Depuis la découverte des bactéries et de leur implication dans de nombreuses pathologies humaines, leur détection et identification est un pilier central du diagnostic et du traitement des infections bactériennes. De nos jours, la détermination des profils protéomique et/ou moléculaire d’une souche à identifier, a émergé comme gold-standard pour l’identification de micro-organismes, bien que des techniques plus anciennes comme la coloration de Gram, l’utilisation des tests biochimiques ou la croissance sur milieu gélosé complètent toujours l’arsenal diagnostique utilisé.
L’apparition de nouvelles techniques n’est pas le seul point d’évolution de la bactériologie moderne. Le nombre de prélèvements à visée diagnostique reçus dans les laboratoires de bactériologie est en croissance constante, dû en partie au vieillissement de la population mais également à la flambée des résistances bactériennes aux antibiotiques. Les aspects médico-économiques des infections bactériennes poussent en permanence les laboratoires de biologie médicale à chercher à raccourcir le temps d’analyse pour l’identification bactérienne tout en conservant un coût des analyses aussi bas que possible. L’apparition des premiers systèmes automatisés, basés sur l’identification biochimique, dans les années 1990, puis l’utilisation de la spectrométrie de masse en routine une décennie plus tard, ont marqué l’essor de l’automatisation des laboratoires de bactériologie médicale.

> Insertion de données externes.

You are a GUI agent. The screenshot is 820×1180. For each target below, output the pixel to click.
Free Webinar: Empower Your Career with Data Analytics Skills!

L’analyse de pattern de diffraction LASER de colonies bactériennes utilise le phénomène de diffraction de Fresnel. Lorsqu’il est dirigé sur une colonie bactérienne, un LASER se retrouve diffracté en un pattern de diffraction. Il a été démontré que ces patterns de diffraction sont spécifiques de la forme et de la conformation de la colonie bactérienne et donc possiblement de l’espèce bactérienne. Cette approche peut ainsi être applicable à l’identification bactérienne. C’est d’ailleurs l’objectif de la société BioKube Automation qui développe un automate basé sur ce principe et qui a financée ce projet de thèse.
L’objectif de ce travail de thèse était donc d’établir une preuve de concept pour l’utilisation de pattern de diffraction de colonies bactériennes dans l’optique d’obtenir une identification de l’espèce bactérienne ainsi que de développer un automate permettant ces identifications. Ainsi, le développement du prototype de l’automate BioKube a été mené en parallèle du développement de son logiciel et de l’intégration d’un réseau neuronal convolutif permettant la classification des patterns de diffraction en partenariat avec la société Revartis. Ce travail a abouti à l’obtention d’un prototype fonctionnel permettant la détection de colonies, l’acquisition de leur pattern de diffraction ainsi que leur classification.
Pour permettre une identification bactérienne grâce au réseau neuronal convolutif, ce dernier doit être entrainé sur des bases de données. Ainsi, pour cette preuve de concept, deux bases de données ont été développées en incluant 6 espèces bactériennes. Les patterns de diffraction constituant ces bases de données ont été acquis à deux temps différents d’incubation (12 et 16 heures) pour étudier les délais de croissance bactérienne nécessaires à l’obtention d’une identification par cette nouvelle approche. Les modèles de classification développés ont permis une identification des espèces bactériennes avec 95,4 % et 94 % de classifications correctes après respectivement 12 et 16 heures d’incubation. Obtenus à partir d’une base de données restreinte incluant seulement 6 espèces bactériennes, ces résultats établissent une preuve de concept pour cette nouvelle approche d’identification bactérienne mais nécessitent des études complémentaires sur des bases de données contenant un nombre bien plus important d’espèces bactériennes. Ceci dans le but de valider l’utilisation de cette nouvelle technique pour l’identification bactérienne.